**TASK GOAL:**
The records that follow need to be printed exactly. Leave out each image.

**DATASET EXTRACT:**
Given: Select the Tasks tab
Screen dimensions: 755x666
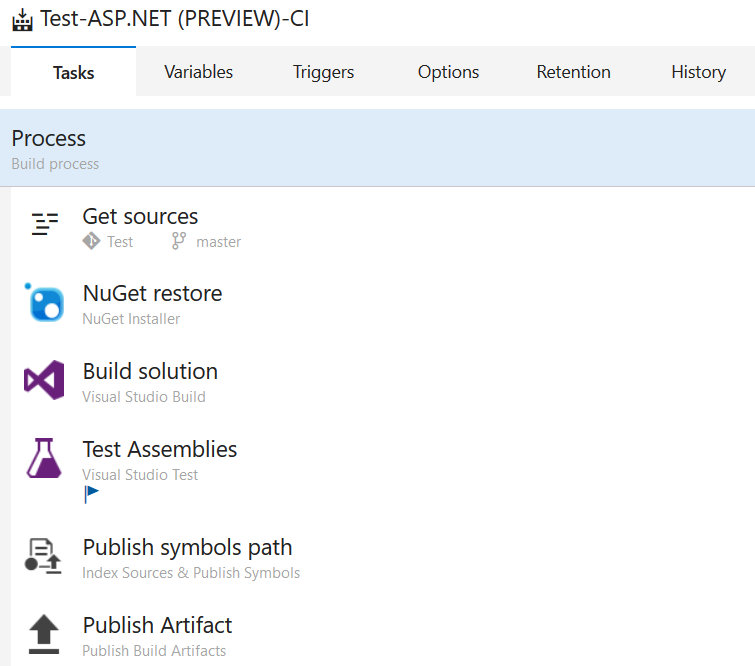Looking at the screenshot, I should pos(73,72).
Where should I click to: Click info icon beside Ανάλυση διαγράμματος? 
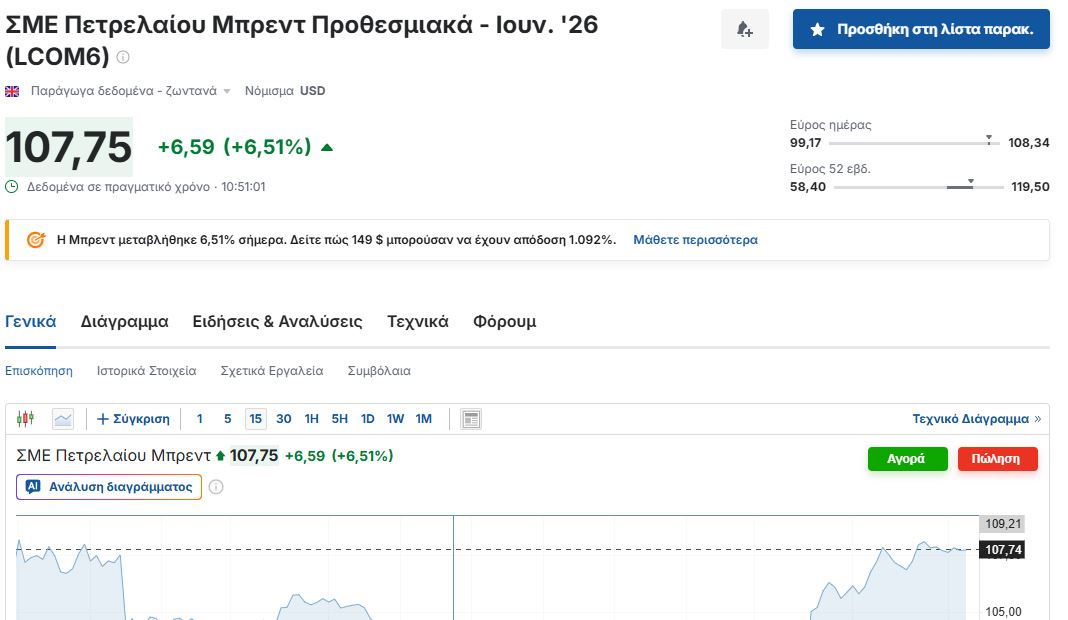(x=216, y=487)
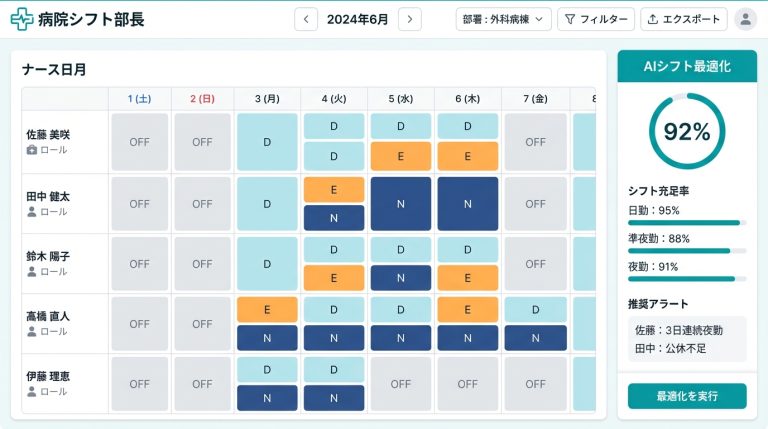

**WORKED SOLUTION:**
Given: Select the Tasks tab
Screen dimensions: 755x666
Looking at the screenshot, I should pos(73,72).
Where should I click to: Click info icon beside Ανάλυση διαγράμματος? 
(x=216, y=487)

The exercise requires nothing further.